__Job 1__
Answer these questions using the customer reviews.
(a) According to the review titled "VERY DISSAPOINTED," what name did the writer wrongly give Hector's mother?
(b) How many stars did Leopold Stotch give the book?
(c) How many people found the review by Leopold Stotch helpful?
__Job 2__
Retype the part of the customer reviews that begins at the words "By Leopold Stotch" and stops after "a lot deeper.".

__Text shown__
■ ■ ■ ■ ■ ■ ■

Most helpful customer reviews
11 of 12 people found the following review helpful.
VERY DISSAPOINTED
By EIP
too many discrepancies. the writer should have done his homework first by researching for the true facts through Hector's life through credible people that were really close to him. he got Hector's mother's name wrong. her name is so not Muere Dona Pachita. i couldn't believe it. i could go on as the list grows, but i think i got my message through. don't waste your money on this book.
6 of 6 people found the following review helpful.
...not the definitive bio -- by a long shot...
By Leopold Stotch
...I pretty much agree with the other reviewers. This book seems like a real quickie job, with almost no primary sources. Almost all the quotes are taken from other peoples' research, and there is a lot of conjecture and hearsay -- which may work for Lionel Hutz, but really don't do the legacy of Hector any justice at all.
And, frankly, the book is just poorly written and edited. The same phrases are repeated ad nauseum, italics are missing, and it just seems like a broken record at some points...
I gave it two stars because it's all we got, and it's better than nothing, but it's still far from perfect. The window is wide open for a more riveting, thoroughly researched volume. Let's hope the movie inspires someone to dig a little deeper. Or a lot deeper.
10 of 12 people found the following review helpful.

■ ■ ■ ■ ■ ■ ■

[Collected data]
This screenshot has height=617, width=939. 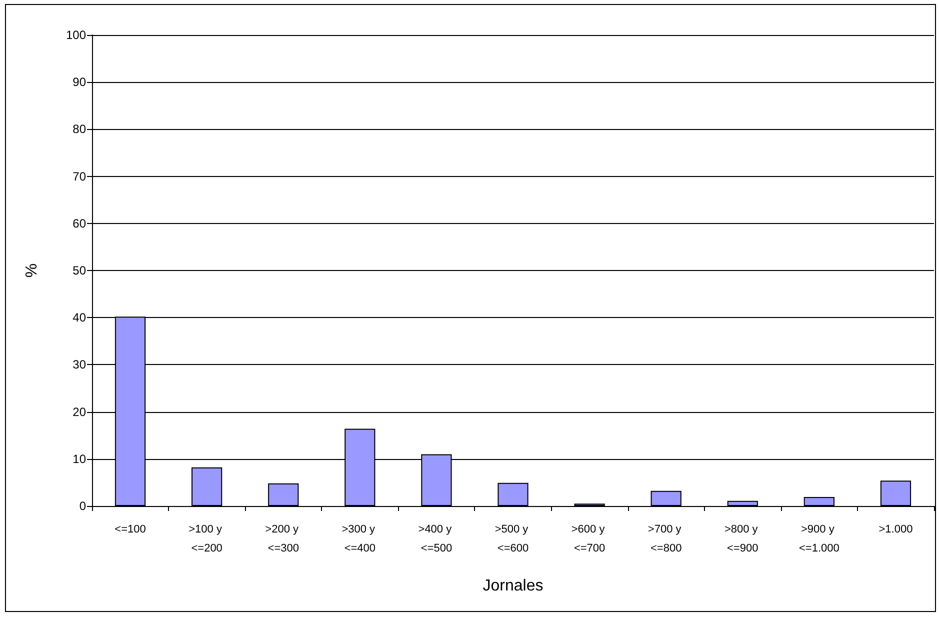 I want to click on x-tick-label: >700 y <=800, so click(x=666, y=539).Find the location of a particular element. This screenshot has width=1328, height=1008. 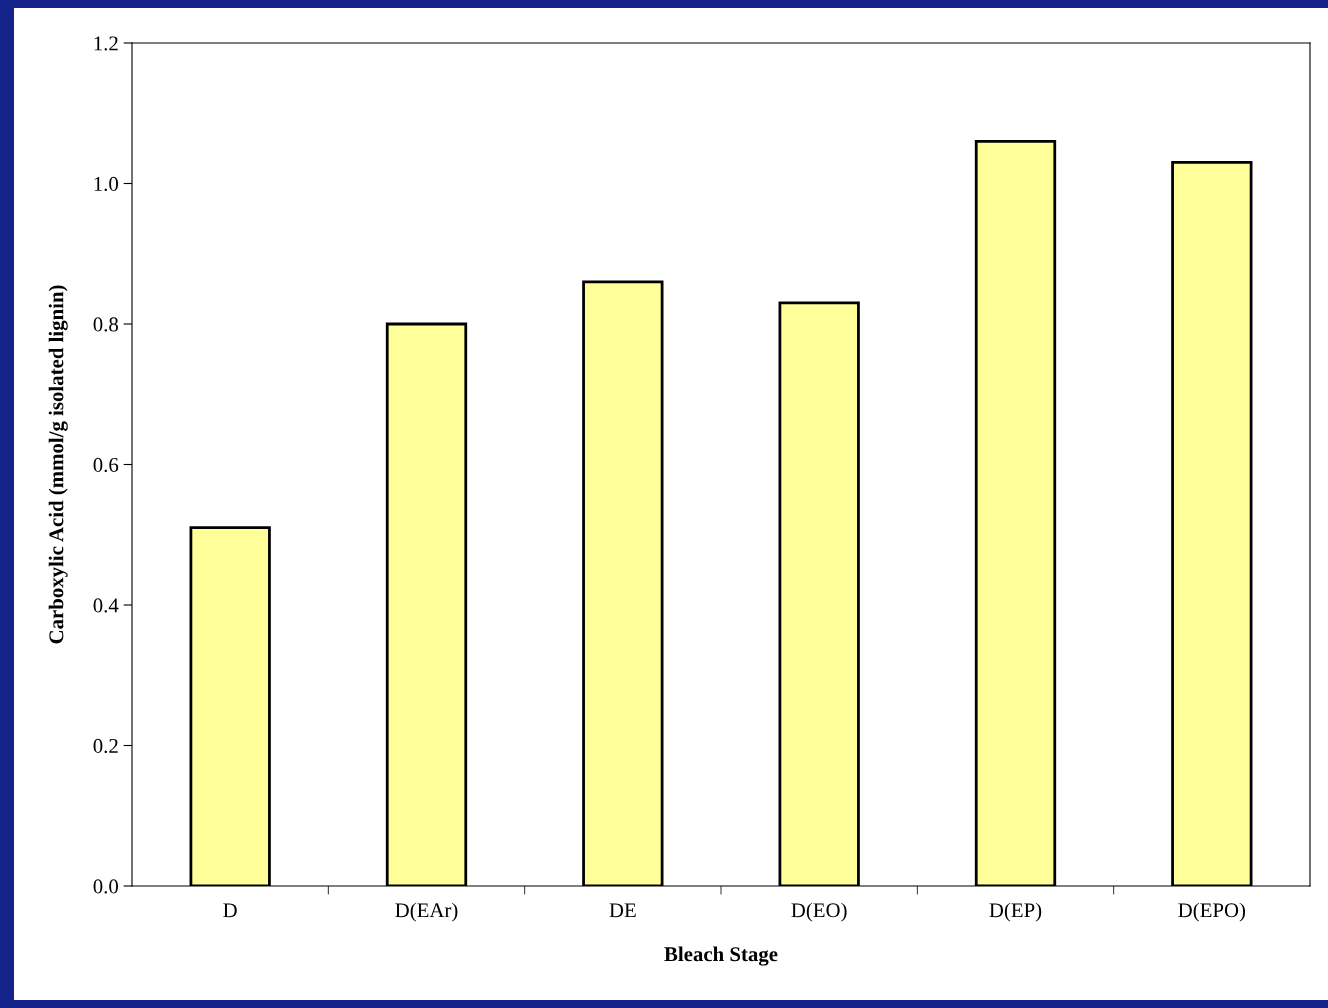

x-tick-label: DE is located at coordinates (622, 910).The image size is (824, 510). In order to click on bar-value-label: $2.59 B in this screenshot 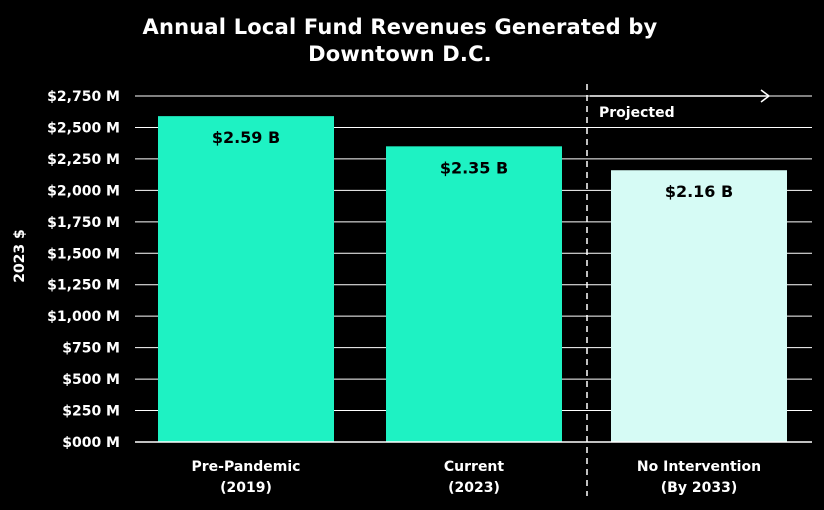, I will do `click(246, 138)`.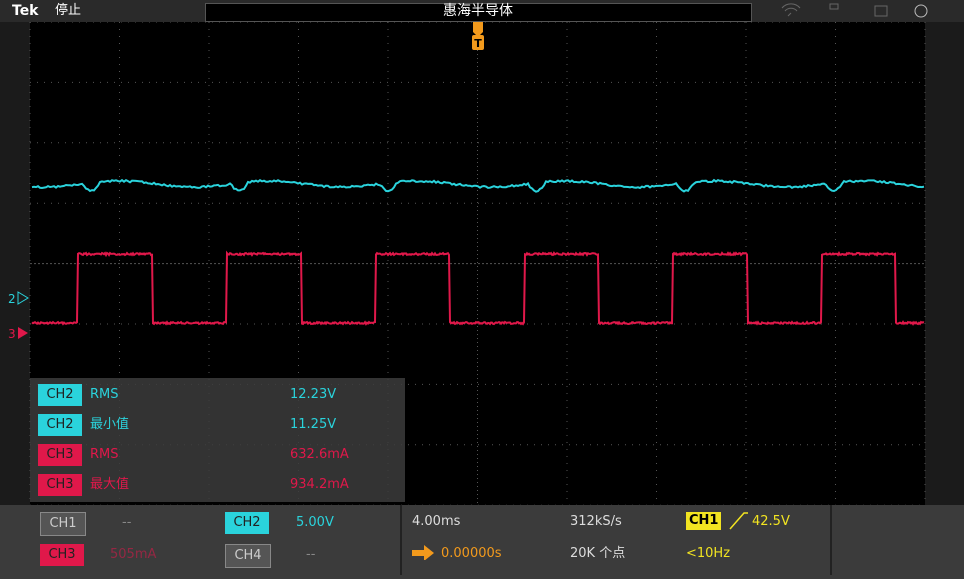 The height and width of the screenshot is (579, 964). What do you see at coordinates (320, 455) in the screenshot?
I see `measure-value: 632.6mA` at bounding box center [320, 455].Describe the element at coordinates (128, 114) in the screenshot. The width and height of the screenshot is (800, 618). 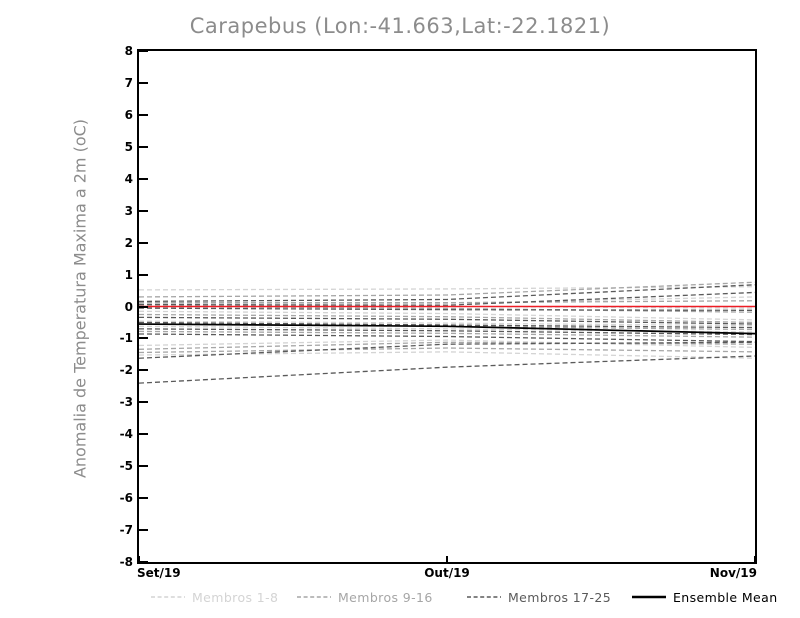
I see `y-tick-label: 6` at that location.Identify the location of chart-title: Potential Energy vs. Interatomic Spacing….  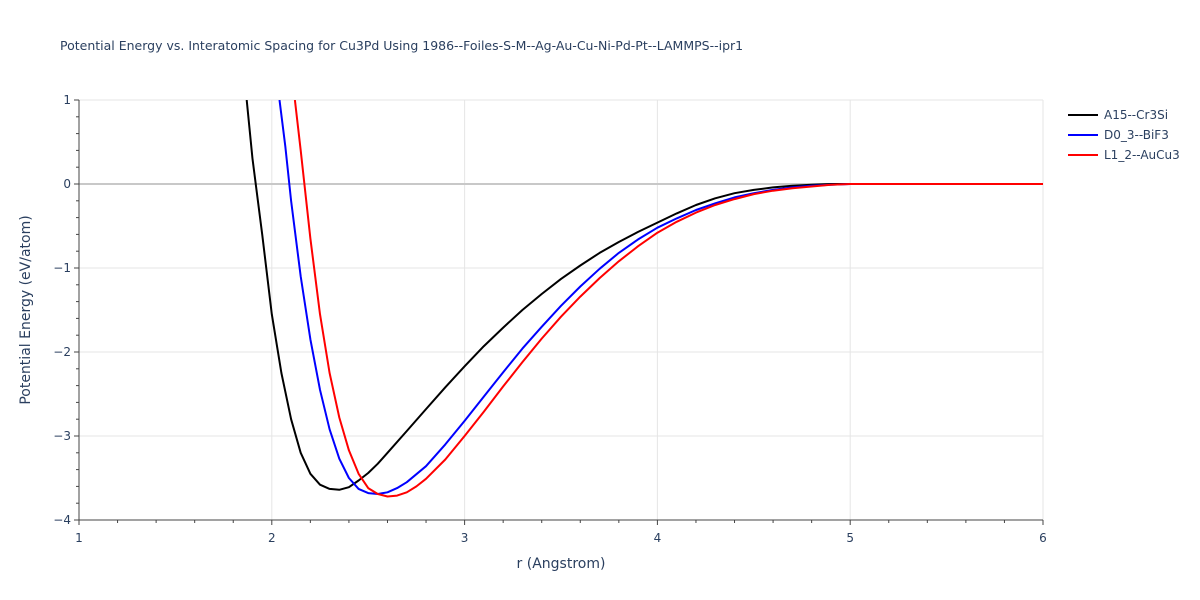
(402, 46). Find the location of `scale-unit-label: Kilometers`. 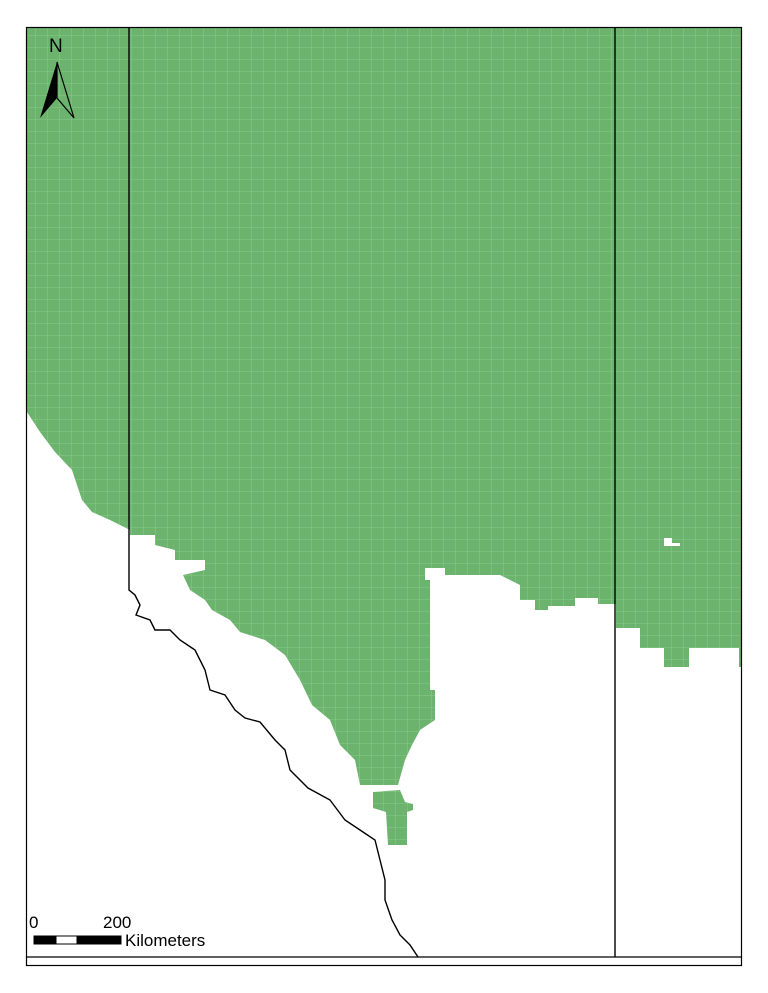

■ ■ ■ ■ ■ ■ ■

__Exercise solution 1__
(a) Muere Dona Pachita
(b) Two stars
(c) 6 of 6 people

__Exercise solution 2__
By Leopold Stotch
...I pretty much agree with the other reviewers. This book seems like a real quickie job, with almost no primary sources. Almost all the quotes are taken from other peoples' research, and there is a lot of conjecture and hearsay -- which may work for Lionel Hutz, but really don't do the legacy of Hector any justice at all.
And, frankly, the book is just poorly written and edited. The same phrases are repeated ad nauseum, italics are missing, and it just seems like a broken record at some points...
I gave it two stars because it's all we got, and it's better than nothing, but it's still far from perfect. The window is wide open for a more riveting, thoroughly researched volume. Let's hope the movie inspires someone to dig a little deeper. Or a lot deeper.